Anne Mellor's new book, Mothers of the Nation, seeks precisely to challenge this construct and refute the dominance that the public/private sphere theory has had on understanding the literature of the British romantic era. Mellor's argument takes as its central thesis the claim that "women writers had an enormous—and hitherto largely uncredited—impact on the formation of public opinion in England between 1780 and 1830" (p.11). Mellor disputes the position of John Brewer, for instance, who sees the public sphere "invading" and "colonizing" the private sphere, and instead argues the reverse: "the values of the private sphere associated primarily with women—moral virtue and an ethic of care—infiltrated and finally dominated the discursive public sphere" (p. 11). Her evidence rests largely on the career and writings of Hannah More, but the book also includes discussions of Joanna Baillie's "Count Basil," the numerous plays by Hannah Cowley and Elizabeth Inchbald, the political poetry of Helen Maria Williams, Anna Letitia Barbauld, Lucy Aikin, the literary criticism of many of these same writers, and finally the novels of Charlotte Smith (Desmond) and Jane Austen (Persuasion).
The book obviously covers a lot of ground, and some of these works are dealt with in more detail than others. If I had any initial criticism of the book, it was that I would have liked to have read in more detail about the plays of Cowley and Inchbald, more about Hannah More's works, more extended discussions, in short, of material that Mellor has very usefully unearthed for us. But Mellor is one of the premier feminist literary critics in the tradition of the rediscovery or recovery of lost women writers and works, and she has performed that service again to an admirable extent. Like her earlier Romanticism and Gender (1993), she has opened up new vistas for other critics working in the field to explore, and certainly her recovery of More will do much for the neglected reputation and understanding of More as an important romantic writer of the period.

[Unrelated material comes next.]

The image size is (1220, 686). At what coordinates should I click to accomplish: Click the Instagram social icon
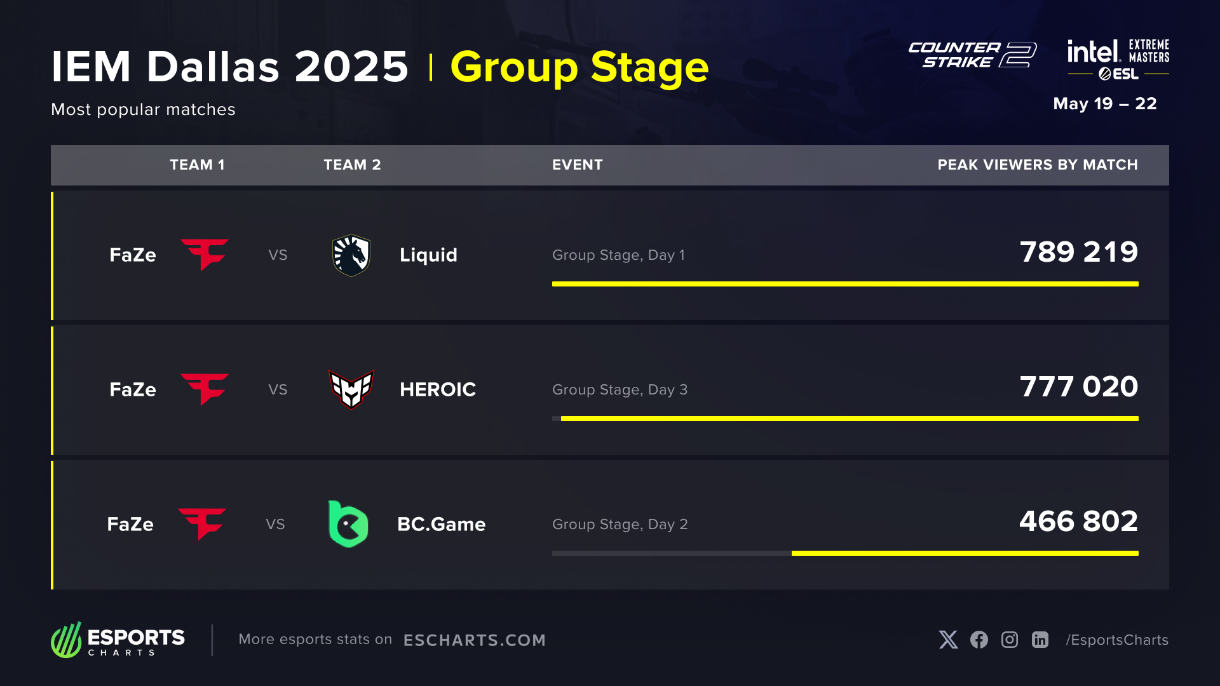point(1010,640)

The sections on Hannah More, as I said, carry the bulk of the argument for the misunderstood status of women as writers of public influence during this period. Mellor's task is perhaps daunting, for she wants to depict these women writers as not simply in service of a pronounced and important public role, but a liberal one at that. At face value, More would not seem to be a promising subject for such an enterprise. Long criticized for her involvement in if not leadership of the conservative Evangelical movement, not to mention the Ann Yearsley affair, More has been the target of criticism from Marxists, who have seen her as participating in "an oppressive project of social control" of the poor (p. 16). Feminist literary critics have also not been favorably disposed toward More's works, seeing her "a willing participant in a patriarchal order who used the Evangelical movement to position herself as the social superior to her lower-class sisters" (p. 17). In order to make her case for More as "the most influential woman living in England in the Romantic era" (p. 13), Mellor makes five major claims: that More's writings helped to prevent a violent revolution in England; that her works reformed rather than subverted the prevailing social order; that her criticisms were aimed at the aristocracy, the clergy, the working class, and women; that her work provided a new moral understanding of capitalism and consumption; and that these spiritual critiques were so widespread that they actually produced a revolution of their own, not in politics, but in the behavior of individuals (p. 14).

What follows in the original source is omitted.